Teks Sumber =
Menu

Mode Gelap
 

Politik Pangan dan Hari Tani

- Nusakata

14 Oct 2025 08:40 WIB


					Politik Pangan dan Hari Tani. Foto : Ditulis oleh: Repina Mahasiswa Semester 1, Pengantar Ilmu Politik, Program Studi Ilmu Komunikasi, Fakultas Ilmu Sosial dan Ilmu Politik Universitas Sultan Ageng TIrtayasa Perbesar

Politik Pangan dan Hari Tani. Foto : Ditulis oleh: Repina Mahasiswa Semester 1, Pengantar Ilmu Politik, Program Studi Ilmu Komunikasi, Fakultas Ilmu Sosial dan Ilmu Politik Universitas Sultan Ageng TIrtayasa

Peringatan Hari Tani Nasional pada 24 September 2025 kembali diwarnai dengan aksi demonstrasi yang digelar oleh berbagai elemen masyarakat, mulai dari petani, nelayan, hingga mahasiswa.

Aksi ini berlangsung di depan Gedung DPR dan kawasan Monas, Jakarta. Mereka membawa beragam spanduk dan poster yang berisi tuntutan agar pemerintah lebih serius dalam membenahi persoalan pangan nasional.

Kutipan Catatan =
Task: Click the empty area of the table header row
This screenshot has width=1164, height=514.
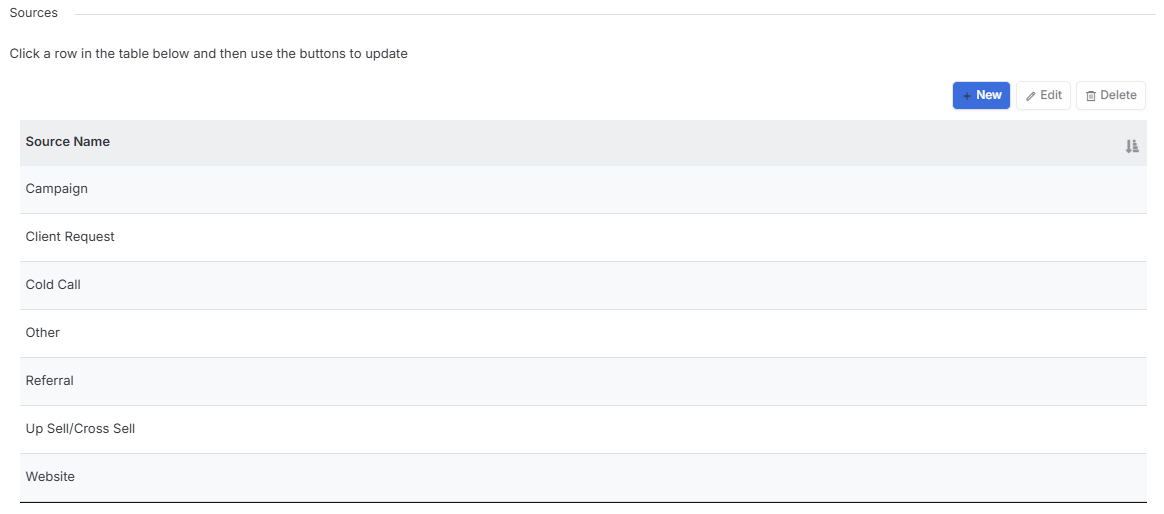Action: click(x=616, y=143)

==

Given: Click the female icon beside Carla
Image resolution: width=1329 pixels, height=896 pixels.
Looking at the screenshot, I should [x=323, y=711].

* * *

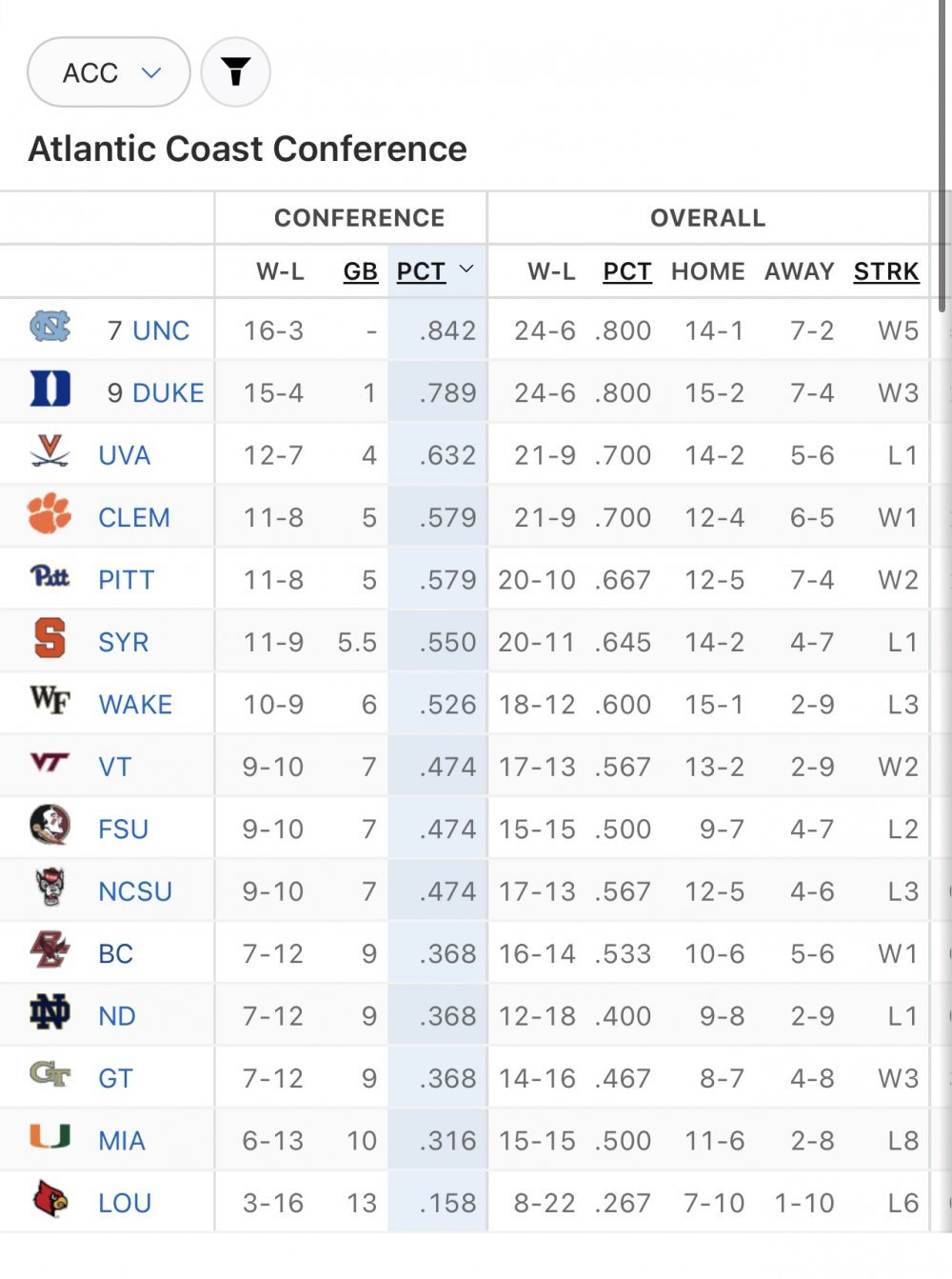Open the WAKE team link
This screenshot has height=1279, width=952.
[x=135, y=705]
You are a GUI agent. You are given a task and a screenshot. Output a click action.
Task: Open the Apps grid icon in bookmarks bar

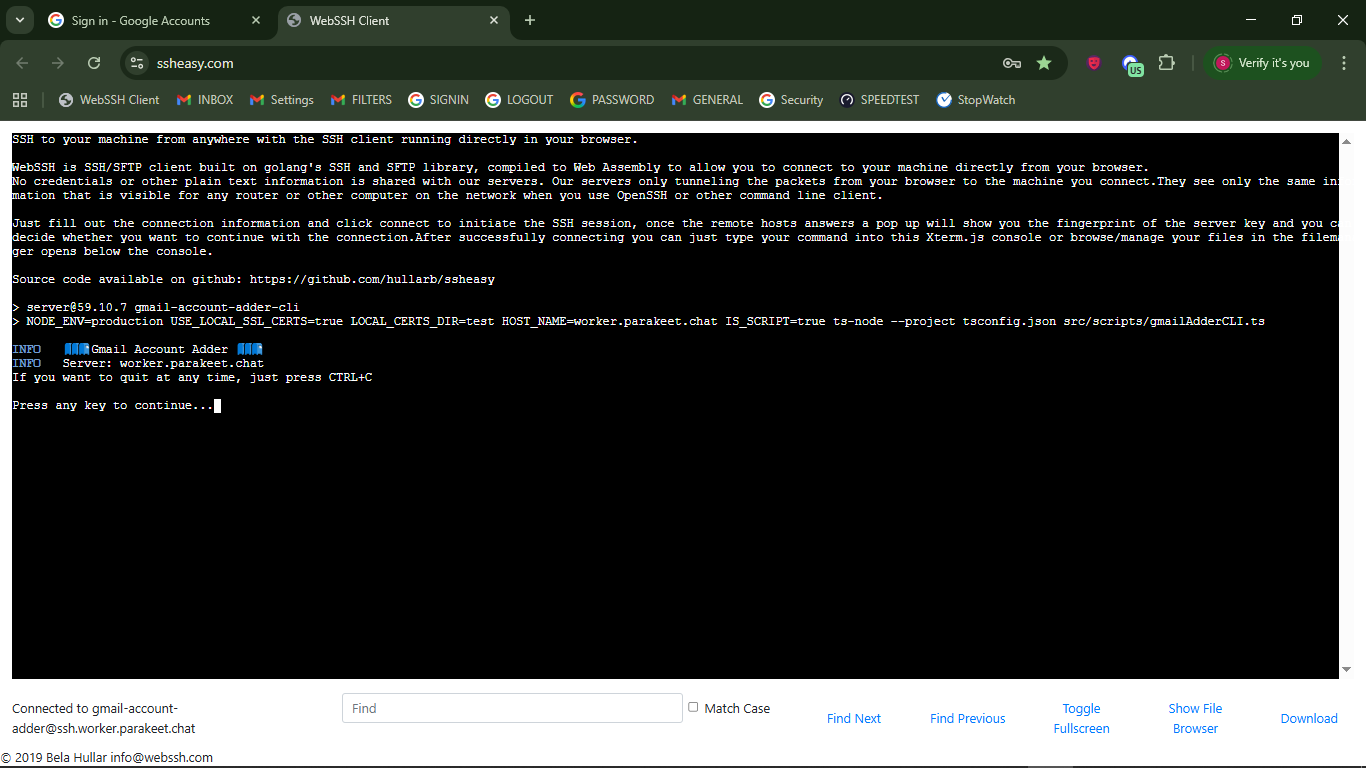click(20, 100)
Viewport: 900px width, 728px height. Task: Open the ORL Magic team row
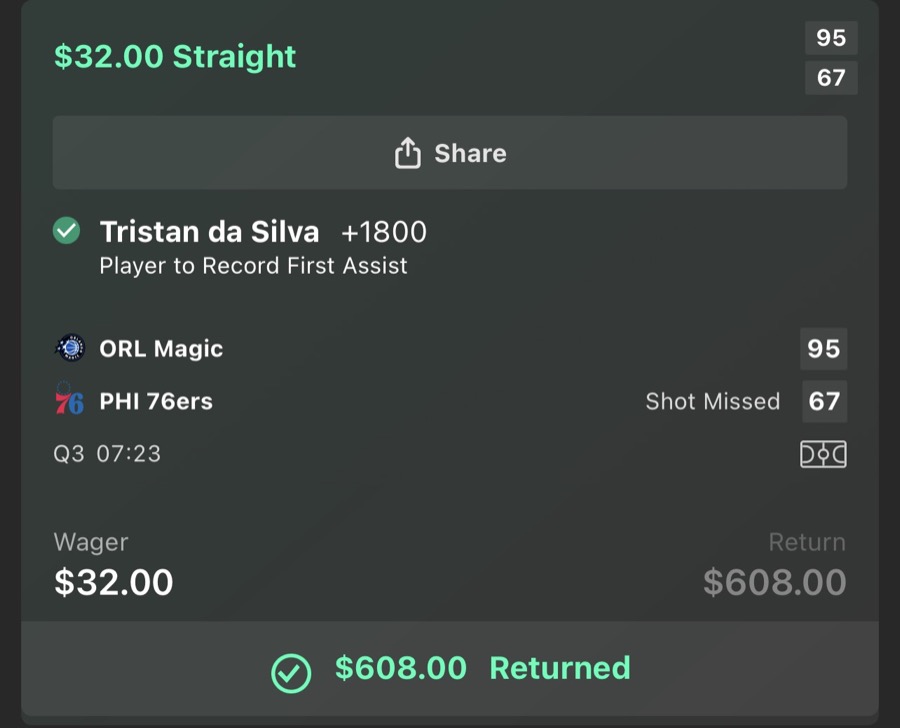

Tugas yang Dikerjakan =
A. Menurut teks sumber, di mana aksi demonstrasi pada peringatan Hari Tani Nasional 2025 berlangsung?
B. Kutip bagian teks sumber antara "Peringatan Hari Tani" dan "nelayan, hingga mahasiswa.", termasuk kedua ujungnya.

Jawaban Tertulis =
A. Di depan Gedung DPR dan kawasan Monas, Jakarta.

B.
Peringatan Hari Tani Nasional pada 24 September 2025 kembali diwarnai dengan aksi demonstrasi yang digelar oleh berbagai elemen masyarakat, mulai dari petani, nelayan, hingga mahasiswa.